Title: Kofi and the Lion
General Information about Item:
- Oral folklore, etiological tale
- Language: English
- Continent of Origin: Africa
- Informant: Richard Loftus
- Date Collected: 2-28-18
- Richard Loftus is a 22-year old male who is currently enrolled at Dartmouth and plans to graduate in 2018. He was born and raised in Dallas, Texas, and has lived there his entire life. At Dartmouth, Richard plays on the Varsity Men’s Lacrosse team, and studies Economics. He plans to work in the financial services industry after graduation.
- Cultural Context: Richard does not have an extensive background in music, but was a student in Professor Hafiz Shabazz’s class, “Oral Tradition Musicianship,” where he learned about and first became interested in drumming and percussion. Professor Shabazz’s class focuses on African drumming ulture and style, and includes hands-on playing opportunities.

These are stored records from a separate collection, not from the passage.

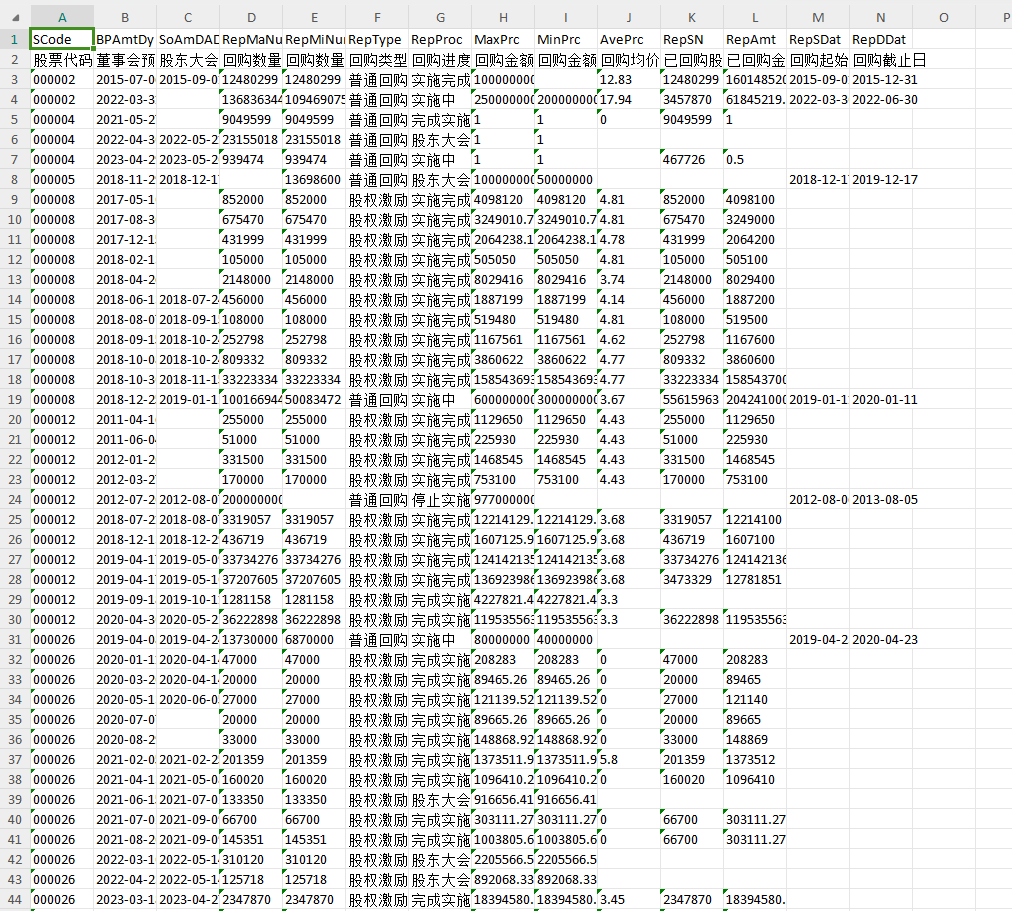
Task: Select cell showing 停止实施 in row 24
Action: (439, 499)
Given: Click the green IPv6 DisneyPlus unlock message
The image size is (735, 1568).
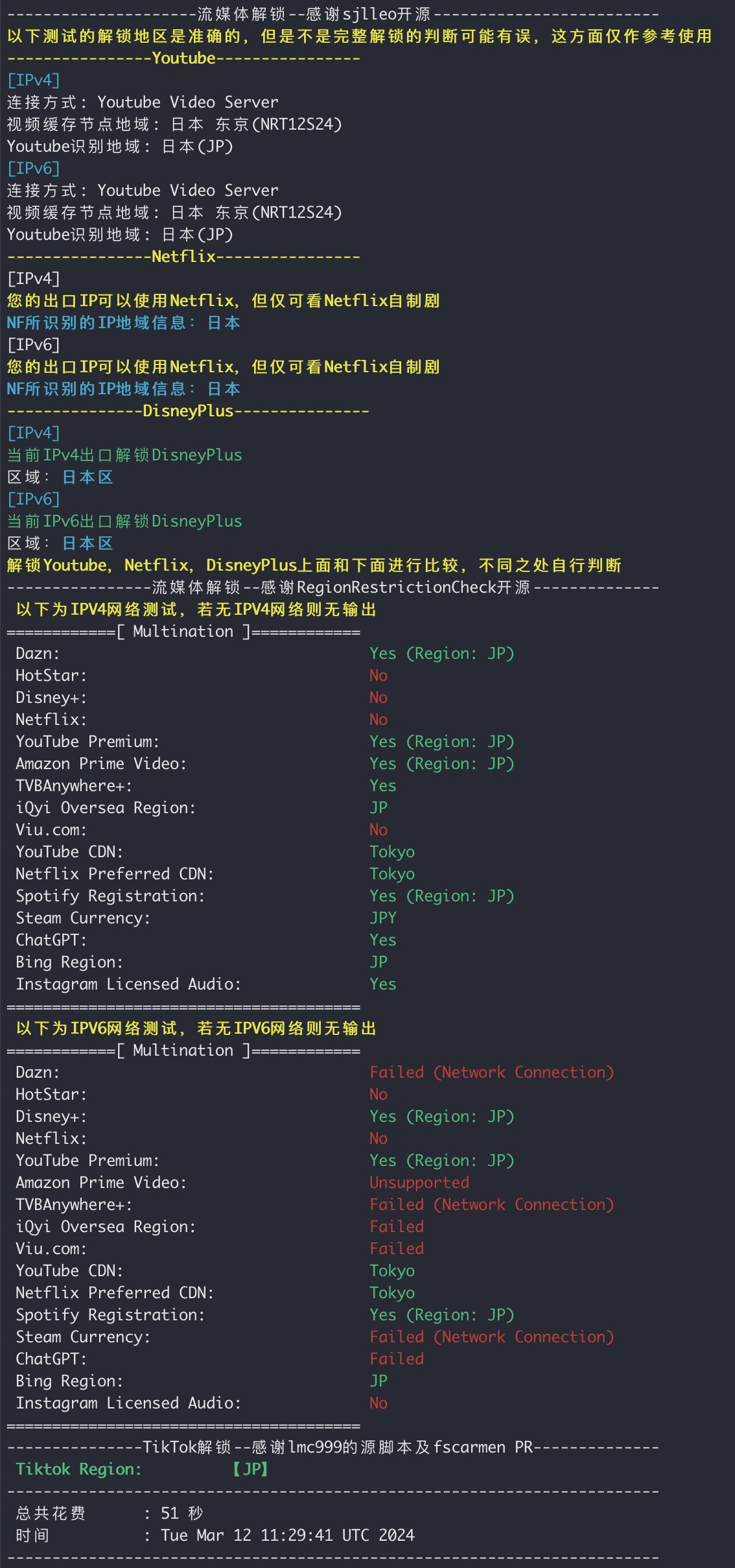Looking at the screenshot, I should tap(124, 521).
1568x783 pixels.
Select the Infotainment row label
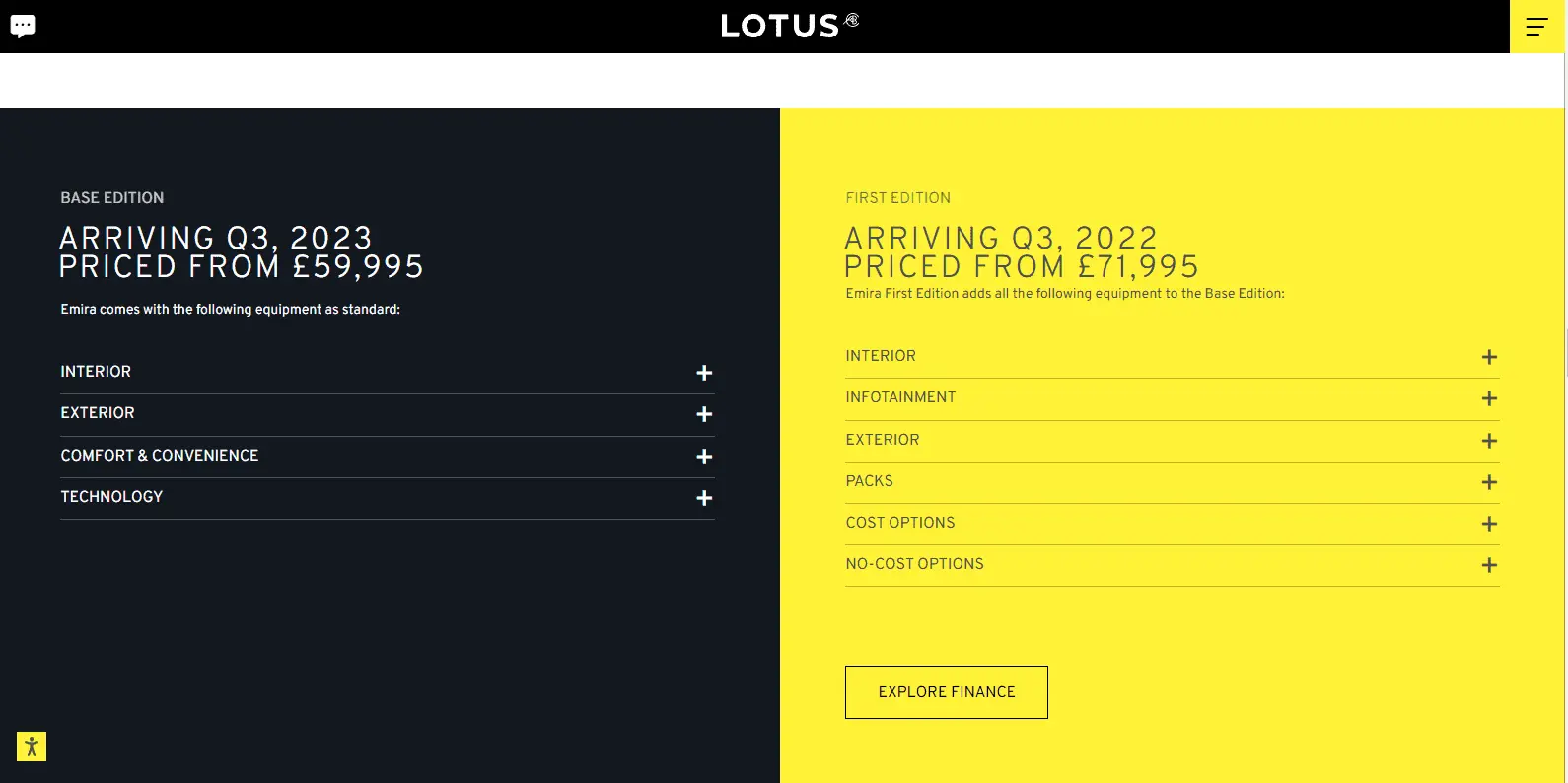(x=900, y=397)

- Social Context: While the majority of the class was spent learning how to play the drums and memorizing music, Richie mentioned this etiological tale as one of few cultural anecdotes they learned.
- Tale Synopsis: One day, a boy named Kofi is walking through the jungle and happens upon a lion beating a powerful drum in the middle of a clearing in the forest. Kofi runs back to his village to tell his elders, but no one believes him, and instead they threaten to banish him for his deceit. In order to regain their trust, he sneaks back to the clearing and quickly steals the drum from the lion before it can stop him. He brings it back to the village where they rejoice in his truthfulness, and from then on Kofi was the original drummer, both in his village and in African drumming culture as well.

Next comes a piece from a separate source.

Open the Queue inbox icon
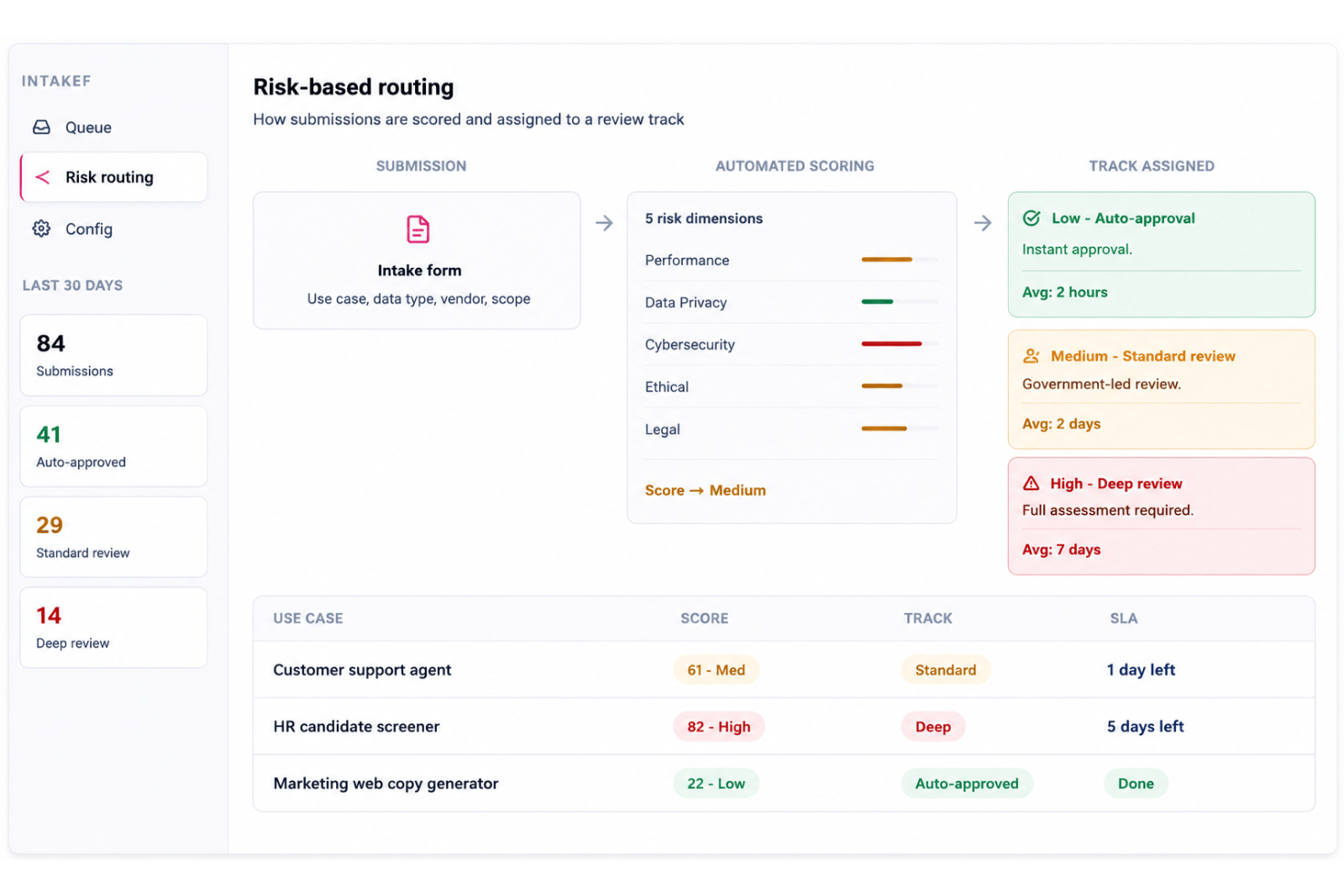This screenshot has width=1344, height=896. point(42,127)
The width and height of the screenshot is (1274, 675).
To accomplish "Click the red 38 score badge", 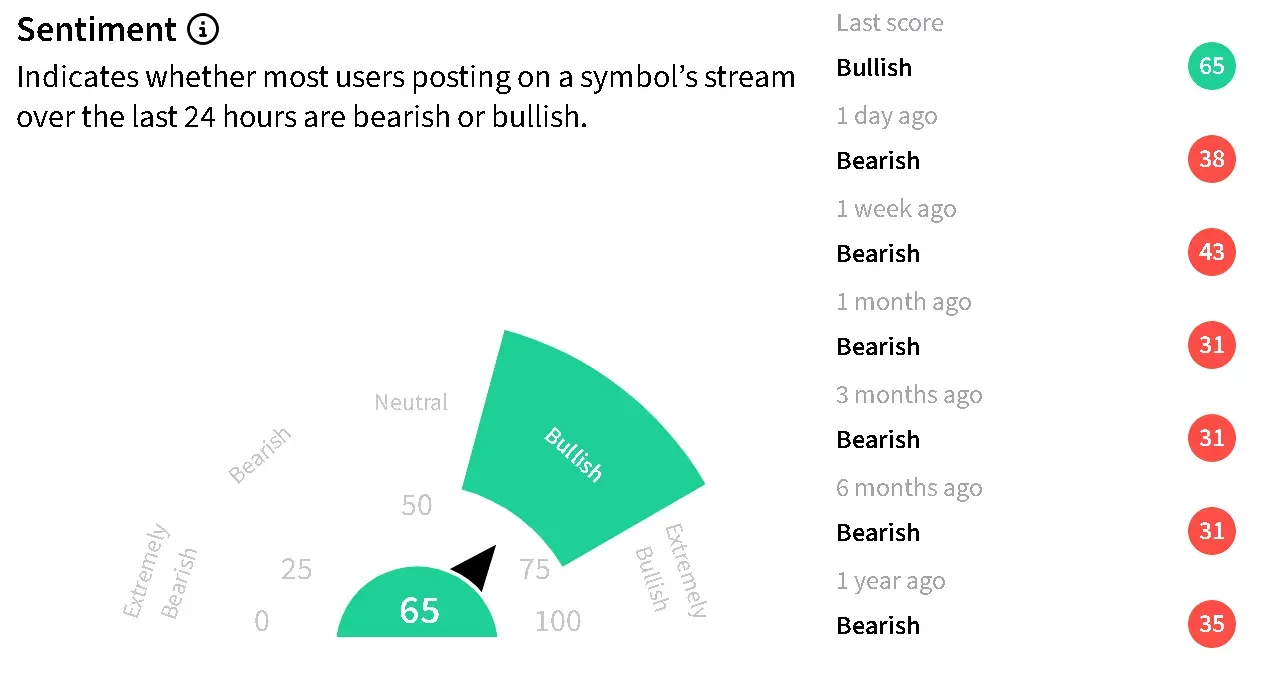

- “So one thing I remember learning about was one story that dealt with the origin of drumming in general. I’m not sure which country or region this came from exactly, but it kind of describes how drumming culture started in Africa. [Gives plot synopsis]
- Wished he remembered more cultural anecdotes about drumming stories, but says they rarely mentioned them inclass.
- I found this tale to be very reflective of Propp’s Folklore Functions and similar to many of the tales from Russian folklore that we studied in class. This story included Violation, Villainy, Pursuit, and Transformation, among others. It is always neat to see the topics we learned about from Russian culture pop up in another culture.